Number of Animals Killed to Produce One Million Calories

Animal Visuals, maintained by Mark Middleton, creates powerful visual graphics to help all of us better understand the world nonhuman animals on farms endure.

People are such visual creatures, a species of doubting Thomas' that must apparently see proof to believe the truth.

Some have argued, often with a serious expression, that vegans manage to kill more animals (or similar number of animals) because of crop harvesting and tilling that kills wildlife. Their argument follows that veganism is not as compassionate a diet as once implied and perhaps, we should just eat pigs and cows and be done with it. Certainly anyone who is vegan for ethical reasons would find that logic a bit unsound. (Admittedly, I laughed when it was seriously suggested, which I guess is generally frowned upon when the person is sitting right in front of you arguing their point in earnest).

Anyway, Animal Visuals took on the large task of ascertaining whether this argument was true. Did vegans contribute to more suffering because of the wildlife who certainly do die during the harvesting of crops? Should we just eat meat, eggs and drink milk because it harms the wildlife and environment less? Balderdash!

Using as much information as is currently accessible regarding estimated number of animals killed during the harvesting of crops for human consumption and the number of animals killed for human consumption (along with the secondary killing of animals during the harvesting of crops to feed livestock), Animal Visuals created a graph of the number of animals killed to produce one million calories.

See for yourself:


As you can see, the number of animals killed during the harvesting of crops is highest on land used to feed "beef" cattle, followed by chickens in the meat industry, pigs in the pork industry, hens in the egg-industry, dairy cows in the milk industry. At the end of the pack is vegetables, grains and fruits raised for human consumption.

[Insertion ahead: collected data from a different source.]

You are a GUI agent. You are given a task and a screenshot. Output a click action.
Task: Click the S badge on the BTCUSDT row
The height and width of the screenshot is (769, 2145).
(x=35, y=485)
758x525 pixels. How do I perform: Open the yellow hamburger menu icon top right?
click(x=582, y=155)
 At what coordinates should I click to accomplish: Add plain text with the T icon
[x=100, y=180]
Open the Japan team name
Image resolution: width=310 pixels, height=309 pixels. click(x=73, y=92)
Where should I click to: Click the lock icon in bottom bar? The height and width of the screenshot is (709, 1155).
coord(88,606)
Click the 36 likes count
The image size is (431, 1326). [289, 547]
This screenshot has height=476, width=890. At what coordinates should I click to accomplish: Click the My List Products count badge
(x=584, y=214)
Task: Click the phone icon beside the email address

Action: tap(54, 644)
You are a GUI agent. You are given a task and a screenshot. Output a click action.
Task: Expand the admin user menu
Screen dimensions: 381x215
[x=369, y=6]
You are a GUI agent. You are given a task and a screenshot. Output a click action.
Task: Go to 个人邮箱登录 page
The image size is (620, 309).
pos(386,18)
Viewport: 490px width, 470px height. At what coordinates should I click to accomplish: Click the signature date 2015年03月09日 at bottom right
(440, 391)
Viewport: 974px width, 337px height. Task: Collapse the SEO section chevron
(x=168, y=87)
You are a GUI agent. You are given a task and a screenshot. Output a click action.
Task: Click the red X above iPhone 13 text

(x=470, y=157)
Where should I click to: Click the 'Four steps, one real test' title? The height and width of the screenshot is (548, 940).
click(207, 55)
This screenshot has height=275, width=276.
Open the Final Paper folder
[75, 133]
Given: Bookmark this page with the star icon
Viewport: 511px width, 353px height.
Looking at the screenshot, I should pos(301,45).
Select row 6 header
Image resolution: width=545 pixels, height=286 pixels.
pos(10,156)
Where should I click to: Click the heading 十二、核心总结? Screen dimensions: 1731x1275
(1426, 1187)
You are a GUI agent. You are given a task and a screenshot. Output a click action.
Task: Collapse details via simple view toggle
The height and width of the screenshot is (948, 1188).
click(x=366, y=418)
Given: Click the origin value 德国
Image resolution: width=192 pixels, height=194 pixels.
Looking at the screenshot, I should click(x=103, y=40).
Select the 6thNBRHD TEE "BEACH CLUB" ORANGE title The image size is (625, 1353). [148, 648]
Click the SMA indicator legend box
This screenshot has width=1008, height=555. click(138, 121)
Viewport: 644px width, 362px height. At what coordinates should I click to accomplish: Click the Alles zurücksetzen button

When you add in the slaughter of the cattle, pigs and chickens, the disparity becomes even more glaring. To produce one million usable calories to maintain a standard american diet nearly 400 million cattle, pigs, egg-laying hens, chickens, and wildlife must die. To produce one million usable calories to sustain a vegan diet 5.93 million wild animals die.


To be certain, it is tragic that nearly 6 million wild animals die during the harvesting of grains, vegetables and fruit. There is no question that those deaths are sad and heart-breaking, as much as it is sad and heart-breaking for a piglet, lamb or chicken to die for human consumption.

But there is also no question that the magnitude of death is fantastically larger if we are discussing animal agriculture than if we are discussing the crops needed to sustain a vegan's diet. Sixty-seven times larger, to be precise. That is, on an omnivorous diet, you are creating a market for 67 times more dead animals than if you selected a vegan diet. And since this study did not include turkeys, that number can only be larger (270 million are slaughtered annually, raised similarly to chickens and fed more than chickens).

I think we can put to rest the inane notion that a vegan diet somehow contributes to more death and suffering than a diet that is results in the death of 10 billion animals for consumption and an additional 65 million during the harvesting of the crops fed to those animals.

We can do better. We must do better. And the easiest way to do better is to transition to veganism. Purity, in the sense that no sentient being is harmed, is an impossibility in almost any society. That should not stop all of us from significantly reducing the negative and harmful impact we have upon other species.